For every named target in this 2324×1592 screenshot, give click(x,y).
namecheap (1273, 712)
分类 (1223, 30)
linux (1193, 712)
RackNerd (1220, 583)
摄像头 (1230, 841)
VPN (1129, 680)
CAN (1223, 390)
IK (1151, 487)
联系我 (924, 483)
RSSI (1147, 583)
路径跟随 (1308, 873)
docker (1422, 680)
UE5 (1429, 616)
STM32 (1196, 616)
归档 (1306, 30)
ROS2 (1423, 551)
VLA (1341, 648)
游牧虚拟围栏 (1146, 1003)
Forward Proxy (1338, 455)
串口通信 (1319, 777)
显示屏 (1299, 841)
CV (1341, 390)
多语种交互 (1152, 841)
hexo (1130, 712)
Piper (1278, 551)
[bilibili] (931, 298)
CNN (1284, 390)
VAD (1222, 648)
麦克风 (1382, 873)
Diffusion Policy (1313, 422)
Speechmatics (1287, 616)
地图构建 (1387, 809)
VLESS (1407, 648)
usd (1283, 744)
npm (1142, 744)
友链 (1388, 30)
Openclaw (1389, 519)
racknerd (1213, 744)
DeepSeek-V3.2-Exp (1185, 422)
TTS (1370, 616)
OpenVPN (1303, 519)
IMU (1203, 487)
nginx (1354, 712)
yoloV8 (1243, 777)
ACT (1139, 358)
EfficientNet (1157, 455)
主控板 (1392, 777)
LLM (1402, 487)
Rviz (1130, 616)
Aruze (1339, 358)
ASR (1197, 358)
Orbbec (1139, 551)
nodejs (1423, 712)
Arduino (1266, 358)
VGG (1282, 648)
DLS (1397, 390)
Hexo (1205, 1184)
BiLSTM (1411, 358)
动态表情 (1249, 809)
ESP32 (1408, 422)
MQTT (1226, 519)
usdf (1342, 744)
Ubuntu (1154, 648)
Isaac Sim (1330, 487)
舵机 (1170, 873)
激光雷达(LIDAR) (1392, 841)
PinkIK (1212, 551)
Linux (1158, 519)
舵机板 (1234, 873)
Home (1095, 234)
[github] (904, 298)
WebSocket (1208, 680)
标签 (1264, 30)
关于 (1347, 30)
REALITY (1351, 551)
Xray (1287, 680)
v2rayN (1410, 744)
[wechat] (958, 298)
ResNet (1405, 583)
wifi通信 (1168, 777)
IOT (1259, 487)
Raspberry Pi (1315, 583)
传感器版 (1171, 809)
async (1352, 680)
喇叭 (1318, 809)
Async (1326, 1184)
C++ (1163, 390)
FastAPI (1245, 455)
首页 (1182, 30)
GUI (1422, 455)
----
## Work request
Print, please, the lines above from the very first through the one that holds "OpenVPN (1303, 519)", both included, word for word and with nothing else.

## Solution to this task
For every named target in this 2324×1592 screenshot, give click(x,y).
namecheap (1273, 712)
分类 (1223, 30)
linux (1193, 712)
RackNerd (1220, 583)
摄像头 (1230, 841)
VPN (1129, 680)
CAN (1223, 390)
IK (1151, 487)
联系我 (924, 483)
RSSI (1147, 583)
路径跟随 (1308, 873)
docker (1422, 680)
UE5 (1429, 616)
STM32 (1196, 616)
归档 (1306, 30)
ROS2 (1423, 551)
VLA (1341, 648)
游牧虚拟围栏 (1146, 1003)
Forward Proxy (1338, 455)
串口通信 (1319, 777)
显示屏 (1299, 841)
CV (1341, 390)
多语种交互 (1152, 841)
hexo (1130, 712)
Piper (1278, 551)
[bilibili] (931, 298)
CNN (1284, 390)
VAD (1222, 648)
麦克风 (1382, 873)
Diffusion Policy (1313, 422)
Speechmatics (1287, 616)
地图构建 (1387, 809)
VLESS (1407, 648)
usd (1283, 744)
npm (1142, 744)
友链 (1388, 30)
Openclaw (1389, 519)
racknerd (1213, 744)
DeepSeek-V3.2-Exp (1185, 422)
TTS (1370, 616)
OpenVPN (1303, 519)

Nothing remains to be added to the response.